**WRITTEN REQUEST A**
In the plot summary of the film Chocolat, why does the wife of Chocolat's previous employer denounce him?

**DOCUMENT EXTRACT**
## Begin
Chocolat is a 2016 French drama film directed by Roschdy Zem and starring Omar Sy and James Thiérrée.

Synopsis 
The clown Chocolat becomes, in 1886, the first black artist of the French scene.

Plot 
In 1897, a black man, the son of former Cuban slave, plays a small role as the cannibal Kananga in the modest circus Delvaux. George Foottit, a white clown, is asked by the director to bring up his routine. He gets the idea to have an act with Kananga; a white authoritarian clown and a black scapegoat named Chocolat.

They are well received and the word spreads through France, reaching Joseph Oller, director of the Nouveau Cirque. He asks Foottit and Chocolat to take their show to his Parisian establishment. The success is immediate, and Chocolat becomes the first famous black clown. The success stirs envy in his previous employer's wife. She denounces him for being in France illegally.

Chocolat is arrested and tortured by the police. "A negro always remains a negro," the police commander tells Chocolat when he releases him. While the humiliation in the circus act is staged for humorous effect, the racism Chocolat encounters in France grinds him down. Chocolat is both celebrated as a star and made into a racial caricature. This becomes strikingly apparent when the poster for the show depicts Chocolat as a black stereotype. Faced with the hypocrisy of French society, he gives himself up to gambling, drugs and women.
## End
**WRITTEN REQUEST B**
Which lines of the records contain the word "should"? Show each of them in full.

**PROVIDED RECORDS**
## Begin
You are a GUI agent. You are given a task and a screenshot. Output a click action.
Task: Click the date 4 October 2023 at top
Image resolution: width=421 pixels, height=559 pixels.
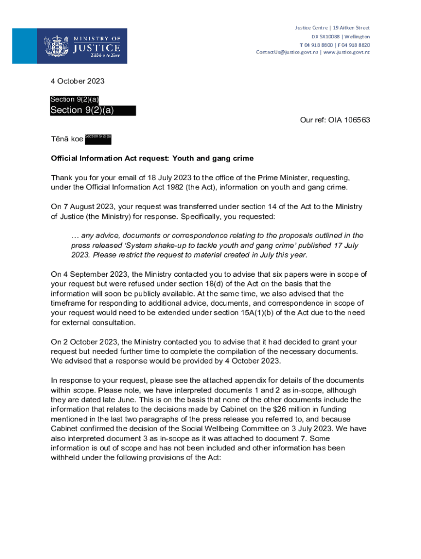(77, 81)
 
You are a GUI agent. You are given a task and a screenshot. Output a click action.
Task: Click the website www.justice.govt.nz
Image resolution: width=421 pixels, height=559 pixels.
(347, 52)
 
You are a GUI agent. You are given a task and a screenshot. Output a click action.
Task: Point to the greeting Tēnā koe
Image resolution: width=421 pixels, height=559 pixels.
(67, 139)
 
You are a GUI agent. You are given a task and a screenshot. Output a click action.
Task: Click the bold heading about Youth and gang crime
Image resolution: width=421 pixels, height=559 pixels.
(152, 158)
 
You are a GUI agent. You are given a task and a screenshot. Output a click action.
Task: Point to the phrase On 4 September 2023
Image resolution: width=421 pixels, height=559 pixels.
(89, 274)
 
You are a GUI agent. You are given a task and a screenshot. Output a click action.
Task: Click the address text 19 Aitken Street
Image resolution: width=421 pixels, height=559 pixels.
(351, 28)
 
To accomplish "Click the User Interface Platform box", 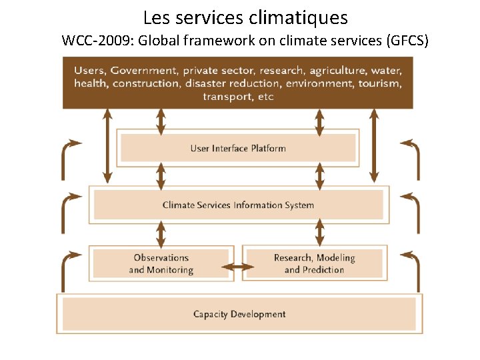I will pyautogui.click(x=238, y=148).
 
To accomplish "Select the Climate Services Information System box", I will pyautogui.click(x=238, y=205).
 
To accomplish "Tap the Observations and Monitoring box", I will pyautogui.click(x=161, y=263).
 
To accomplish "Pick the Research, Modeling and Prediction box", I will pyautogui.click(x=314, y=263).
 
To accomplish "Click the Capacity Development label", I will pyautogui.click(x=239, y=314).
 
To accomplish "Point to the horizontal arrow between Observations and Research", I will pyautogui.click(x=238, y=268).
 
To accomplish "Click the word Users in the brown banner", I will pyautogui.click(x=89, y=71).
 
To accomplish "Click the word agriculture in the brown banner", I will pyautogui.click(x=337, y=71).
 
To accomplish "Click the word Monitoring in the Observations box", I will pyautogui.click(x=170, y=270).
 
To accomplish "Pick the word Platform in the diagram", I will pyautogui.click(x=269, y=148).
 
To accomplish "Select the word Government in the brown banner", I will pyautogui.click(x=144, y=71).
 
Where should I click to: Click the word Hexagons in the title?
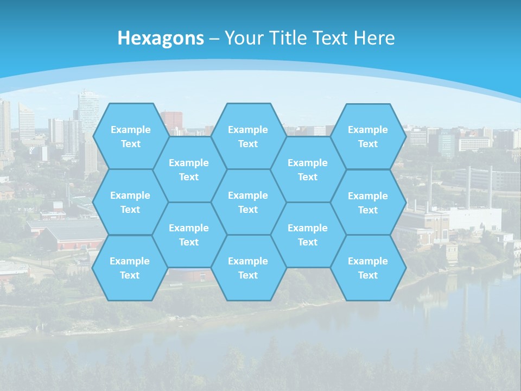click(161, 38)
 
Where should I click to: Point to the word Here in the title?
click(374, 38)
## End
## Begin
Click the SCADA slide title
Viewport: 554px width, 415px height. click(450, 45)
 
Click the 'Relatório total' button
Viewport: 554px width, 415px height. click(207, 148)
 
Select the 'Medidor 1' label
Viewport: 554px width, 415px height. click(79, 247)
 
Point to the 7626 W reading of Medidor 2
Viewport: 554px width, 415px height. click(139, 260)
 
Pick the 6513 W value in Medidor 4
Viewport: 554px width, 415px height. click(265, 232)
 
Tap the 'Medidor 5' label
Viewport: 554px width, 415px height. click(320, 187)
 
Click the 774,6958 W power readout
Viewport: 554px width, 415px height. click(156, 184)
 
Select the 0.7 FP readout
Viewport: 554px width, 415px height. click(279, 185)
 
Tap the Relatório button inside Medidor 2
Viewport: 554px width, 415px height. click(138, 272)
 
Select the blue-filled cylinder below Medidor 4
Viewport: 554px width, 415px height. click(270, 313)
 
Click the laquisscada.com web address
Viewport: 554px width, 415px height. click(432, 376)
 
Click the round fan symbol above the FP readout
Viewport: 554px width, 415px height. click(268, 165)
## End
**SOLUTION A**
Chocolat's success stirs envy in her, so she denounces him for being in France illegally.

**SOLUTION B**
Where should I click to: Click the word Hexagons in the title?
Where should I click to: Point to the word Here in the title?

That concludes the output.